From the February/March 2009 Issue:

Balancing Act

  • Writer: Judy Jeannin
  • Photographer: Peter Rymwid
  • Designer: Tracey Butler

Designer Tracey Butler mixes high- and low-end in her stylish Essex Fells home


Article Photo
enlarge | An antique horn table is the focal point of the double-height entry. The paneled wall wears a high-gloss finish, the custom railing has a bronze finish, and the flooring comprises poured concrete pavers laid in a random pattern.
The pottery displayed in Tracey Butler’s elegant living room was purchased at thrift shops and flea markets; the cocktail table is from Restoration Hardware. A quintet of Ikea vases tops her vintage dining room table, and silk drapes in the master suite were found at Bed, Bath & Beyond. The best part: No one is the wiser. Butler, owner of b. home interior design in Essex Fells, is so skillful at mixing high- and low-end products that she has turned it into an art form.

A former fashion buyer for Bergdorf Goodman and Henri Bendel, Butler has a well-honed eye that appreciates good design wherever she finds it. What’s more, as an interior designer, she knows how to give the ordinary a bit of cachet.

One of her favorite tricks is to avoid highly advertised items and mix her inexpensive purchases with antique and high-end pieces. “That educated mix of high and low makes it imperceptible that there is low in there,” Butler says.

“If something is too identifiable, I change it so it doesn’t look like something everyone sees in the catalogs we all get. I might take a piece from Pottery Barn done in a light stain and have the refinisher do it in a dark stain with a high-gloss finish or take an upholstered piece and add nail heads. I have taken inexpensive couches and gold-leafed the legs to make them look expensive. Or you can take something they show in a cloth fabric and do it in leather.”

The designer also likes to use architectural and natural pieces as accessories. “They look expensive because they are mixed with more expensive pieces.”

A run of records
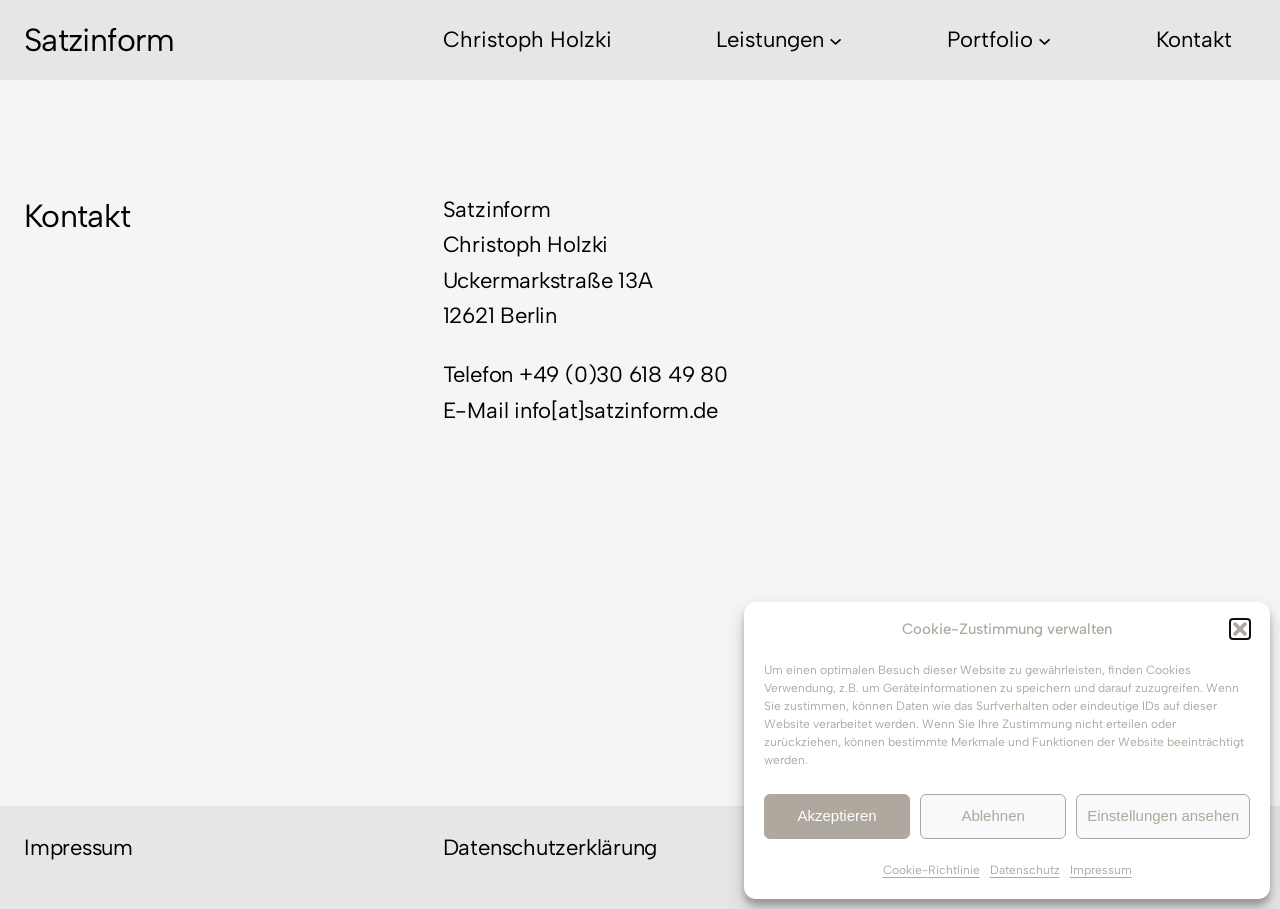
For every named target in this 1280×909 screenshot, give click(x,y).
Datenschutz (1025, 870)
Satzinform (99, 40)
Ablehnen (992, 815)
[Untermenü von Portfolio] (1044, 39)
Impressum (1101, 870)
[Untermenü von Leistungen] (835, 39)
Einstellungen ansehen (1163, 815)
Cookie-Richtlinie (931, 870)
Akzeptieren (836, 815)
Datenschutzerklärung (550, 847)
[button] (1240, 629)
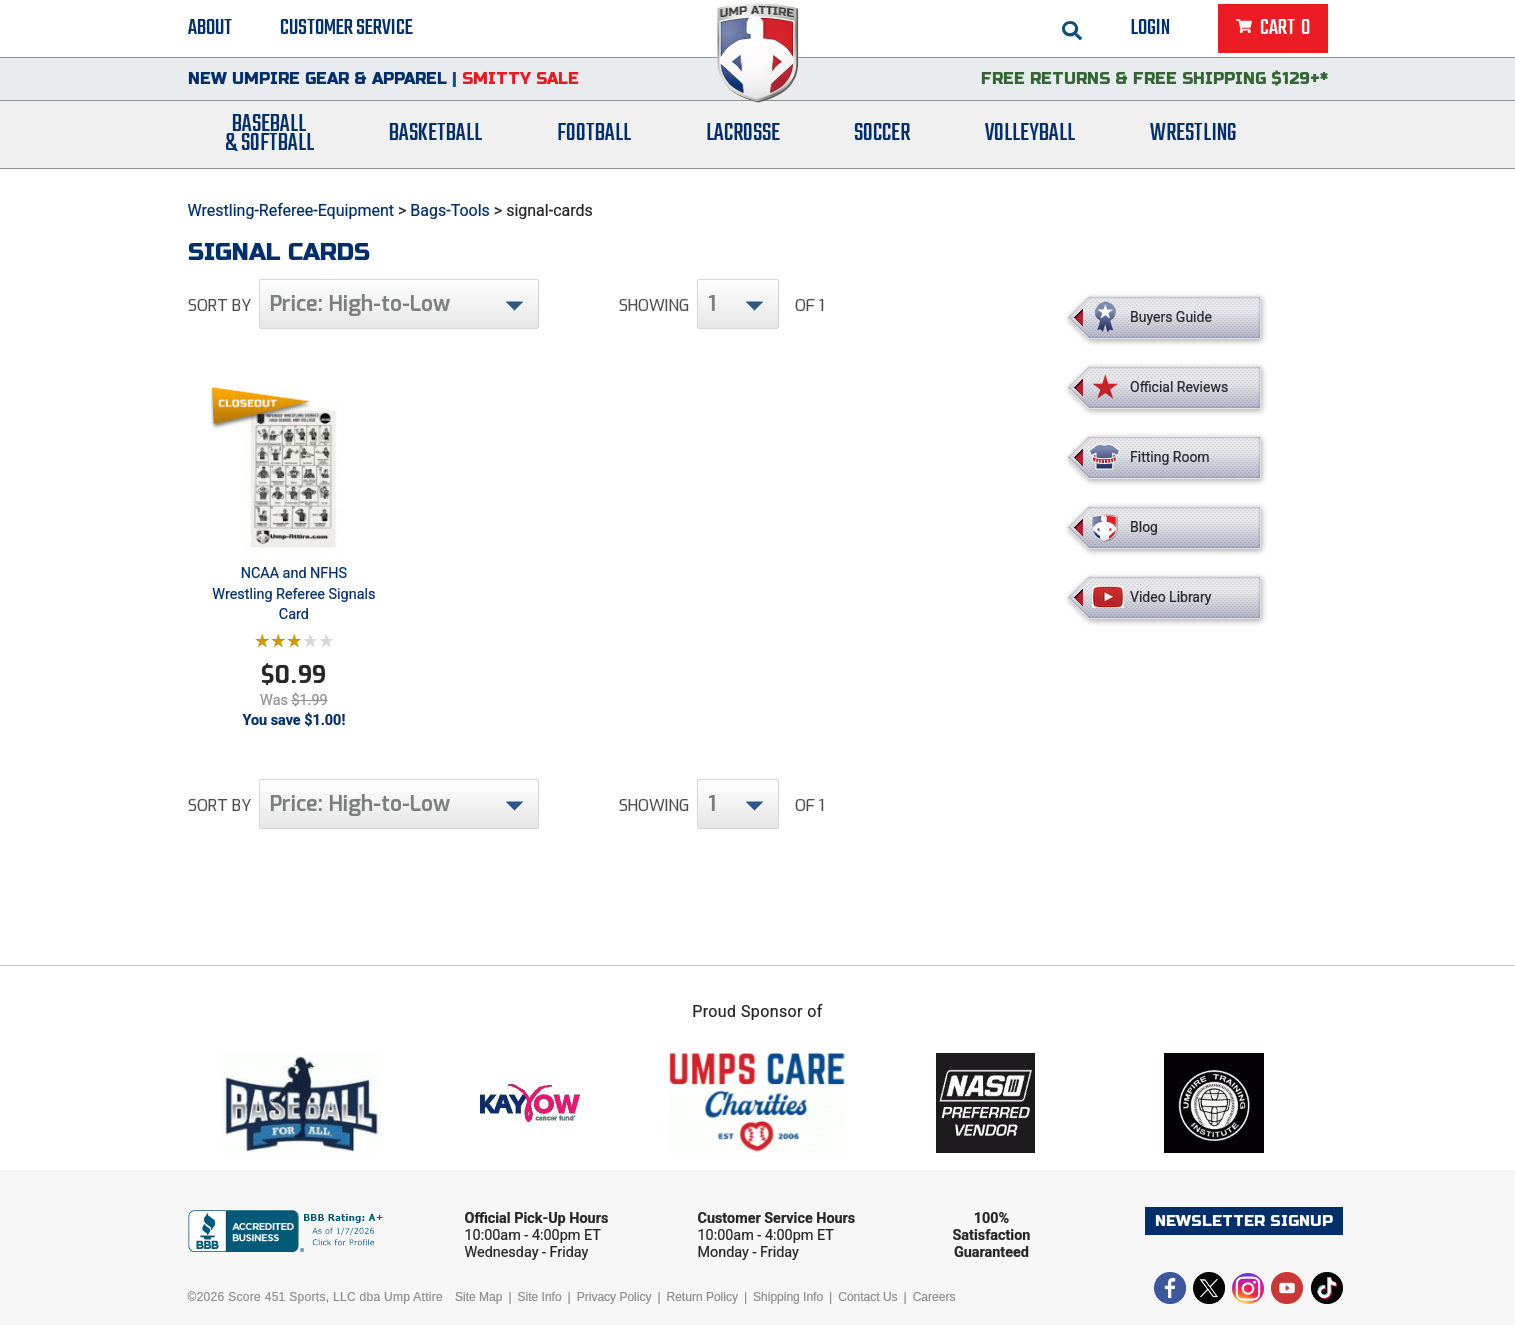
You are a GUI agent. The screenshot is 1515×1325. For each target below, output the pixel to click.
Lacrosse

» **Work to complete**:
1. Answer these questions from the article on Tracey Butler's home:
(a) Which two stores did Butler work for as a fashion buyer?
(b) Where were the silk drapes in the master suite found?
(c) What is the flooring in the double-height entry made of?
2. Write the next part of the magazine article about Tracey Butler's Essex Fells home, picking up after its final sentence.

» **Answers to the exercises**:
1.
(a) Bergdorf Goodman and Henri Bendel
(b) Bed, Bath & Beyond
(c) Poured concrete pavers laid in a random pattern

2.
Placement is key, Butler says. “It is in knowing where to put an item and what kind of use it will get. A couch in the living room doesn’t get the same wear and tear as one in the family room. The living room is basically a showpiece — you don’t need such high quality there.” Children’s rooms and bedrooms are other spaces where less-expensive furnishings serve well.


Article Photo
enlarge | The honed granite used on the countertops wraps up to form a backsplash. The high-back banquette in the breakfast nook is covered in black leather, which complements the countertop and is indestructible for kids. The red metal chairs are antique.
Add Personal Style
Butler admits that as a design professional, she has an advantage shopping in stores such as Crate & Barrel. “Most people end up getting frustrated and buy what they see. Then they feel like it isn’t individual enough,” she says. “It is mixing those things with other furnishings that brings you the most personal environment.” And that, she says, takes a trained eye.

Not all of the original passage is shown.